Genghis Khan’s mongol horde enabled him to rape and pillage so successfully that 16 million living men, or 0.5% of all males alive on Earth today, can trace their genealogy directly back to Khan.

OP, in your view, does this also qualify Mongolia as the problem?

Should those 16 million living descendants of rape victims be holding out for reparations?

My genealogy is Scotch-Irish, and far back blood relatives were subject to the rite of prima nocta.

Would compensation for this past historical behavior be laid at the feet of the Scottish monarchy, or should it be the responsibility of Great Britain, given that the Kingdom of Scotland merged with the Kingdom of England via the Union of Treaty, formally ratified by both parliaments in 1707 to form one joint Kingdom of Great Britain? Or, should recompense instead be borne by the United Kingdom, which governs both islands today?
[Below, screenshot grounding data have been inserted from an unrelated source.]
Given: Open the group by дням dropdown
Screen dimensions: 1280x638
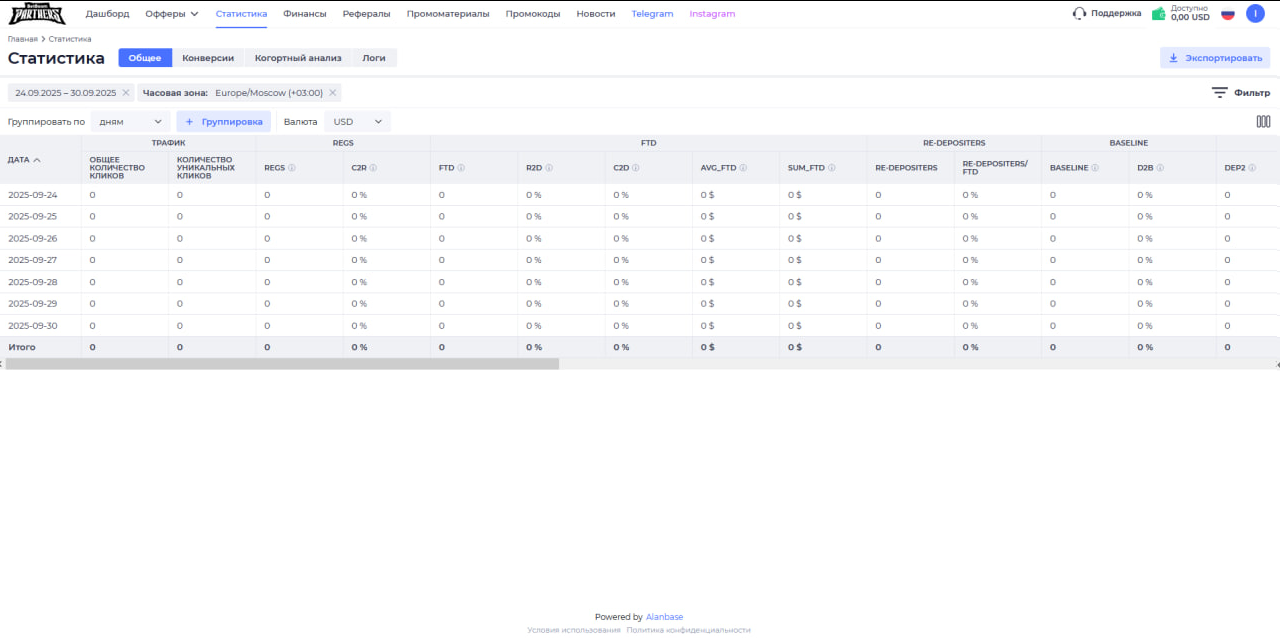Looking at the screenshot, I should (x=130, y=122).
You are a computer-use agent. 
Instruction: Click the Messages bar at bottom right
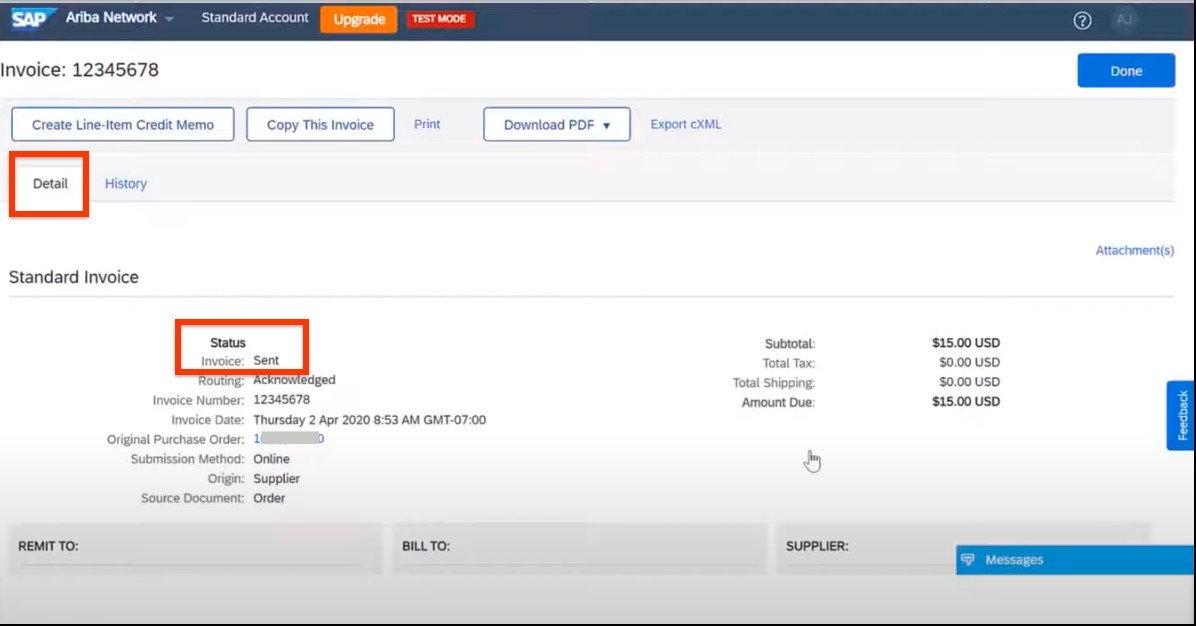[1070, 560]
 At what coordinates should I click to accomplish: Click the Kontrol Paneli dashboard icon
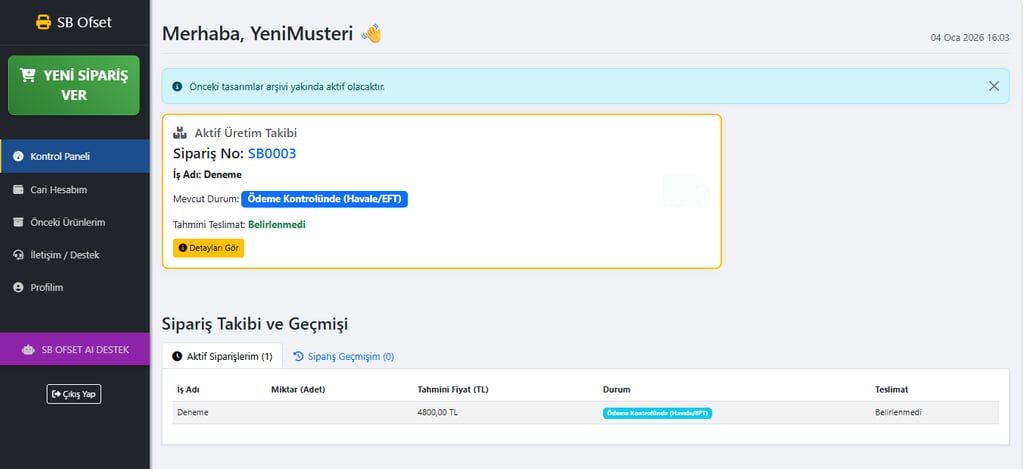click(18, 157)
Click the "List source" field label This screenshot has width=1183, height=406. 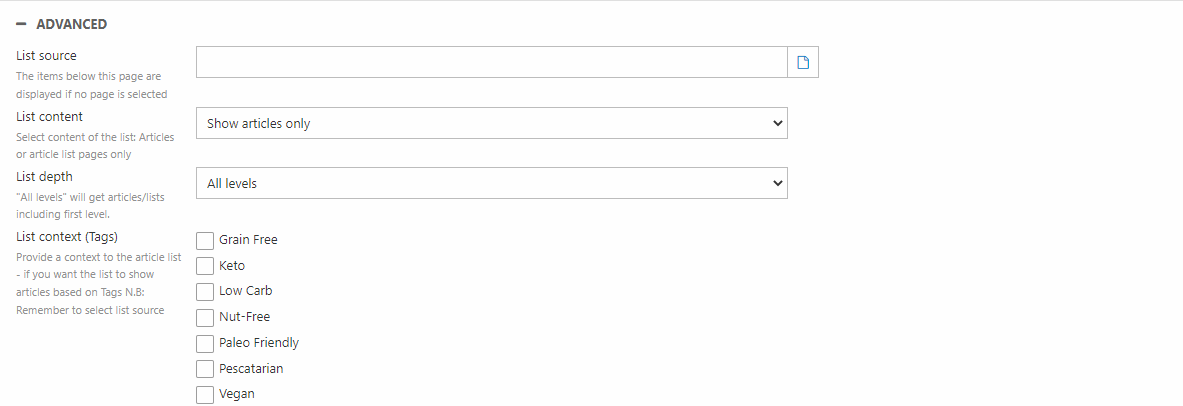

Is the recent request from Greece for additional WWII reparations from Germany for Nazi atrocities valid, despite the terms set forth in the Treaty of Versailles, especially in light of Germany’s payment of $62 million dollars to Greece in 1960? Would the confiscation of property in Greece that is owned in 2023 by German citizens or companies, persons whom were not alive during the time of war or in the case of business entities not even formed under articles of incorporation until the turn of the century, over 60 years later, be valid? Were this to go forward, would it be justifiable, or a miscarriage of justice? What about the obvious and uncomfortable parallels to Nazi Party confiscation of Jewish-owned businesses and properties leading up to the rise of the Reich?

At what point do historical actions that were undertaken by people long dead cease to be attributed to the living? Is acknowledgment that such things were horrific, that these terrible events must be included in the history lessons taught to subsequent generations, not only to prevent history from repeating itself, but rather to better ourselves, insufficient? Who but the living can decide when the past may be let go, provided the lessons it teaches us are retained?